**WHAT YOU ARE ASKED TO DO:** List each line below that contains the string "width", copying every such line in full.

**DATASET ENTRIES:**
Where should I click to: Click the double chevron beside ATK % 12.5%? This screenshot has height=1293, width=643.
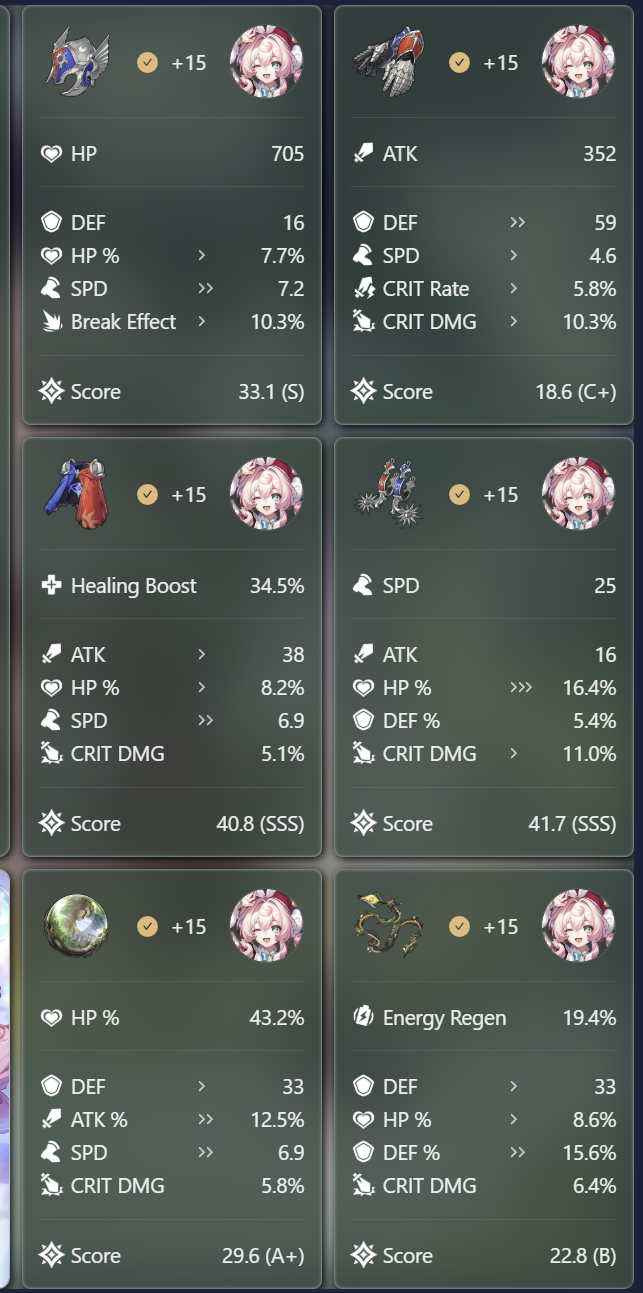click(x=206, y=1120)

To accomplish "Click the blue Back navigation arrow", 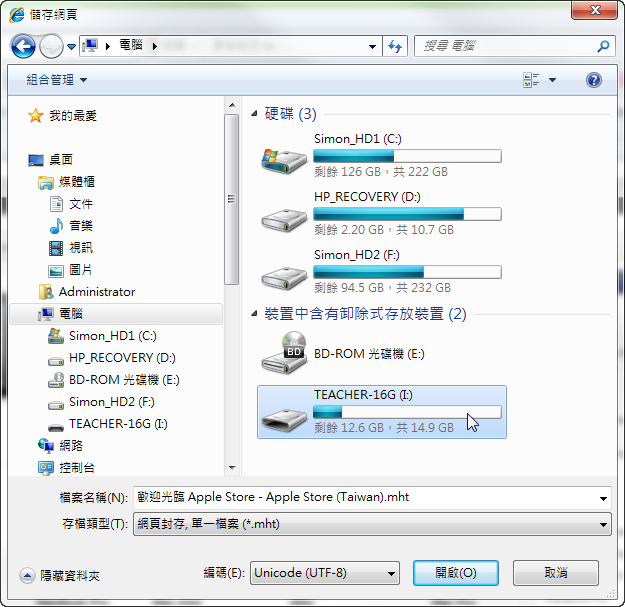I will (x=23, y=46).
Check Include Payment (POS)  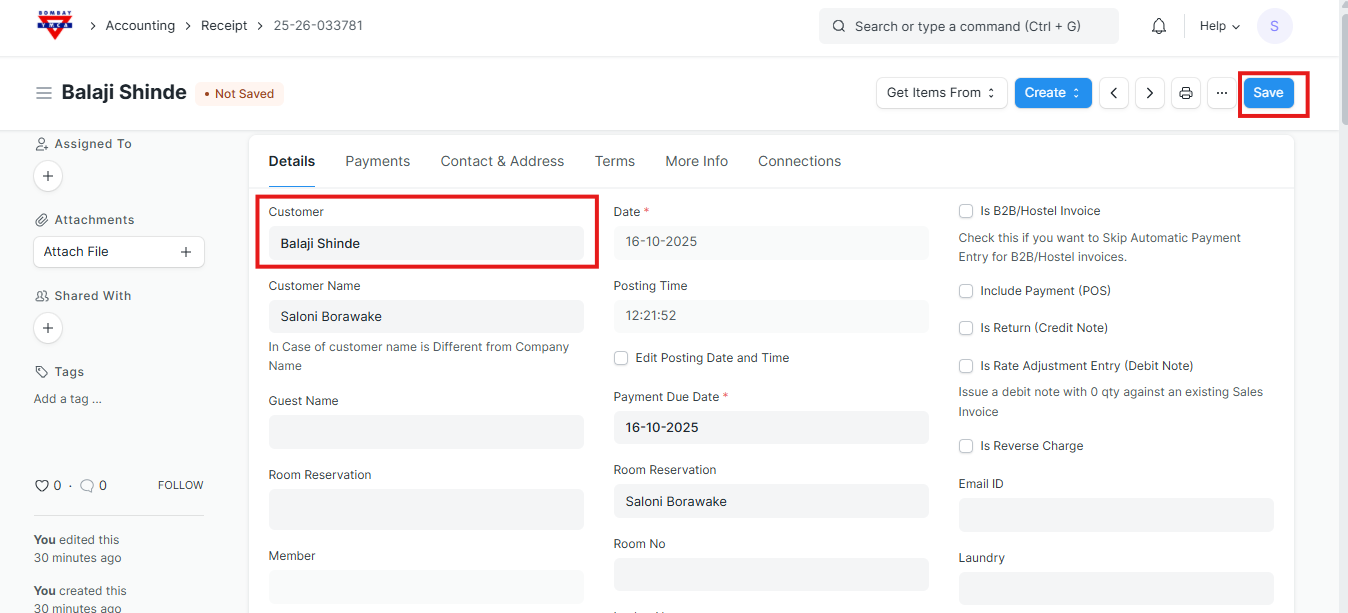click(x=966, y=291)
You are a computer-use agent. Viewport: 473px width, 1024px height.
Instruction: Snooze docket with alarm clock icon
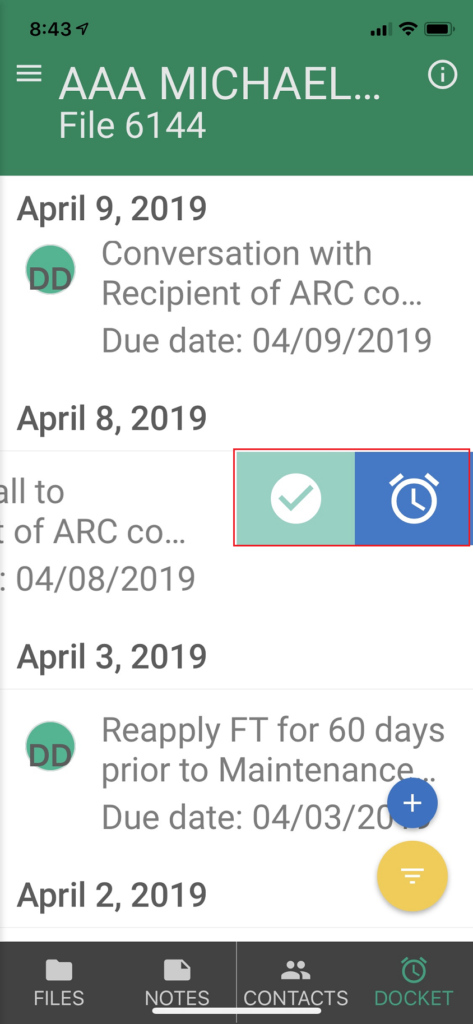coord(413,498)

**EXERCISE OUTPUT:**
Where should I click to: Click the double chevron beside ATK % 12.5%? This screenshot has height=1293, width=643.
You are a computer-use agent. Viewport: 473px width, 1024px height.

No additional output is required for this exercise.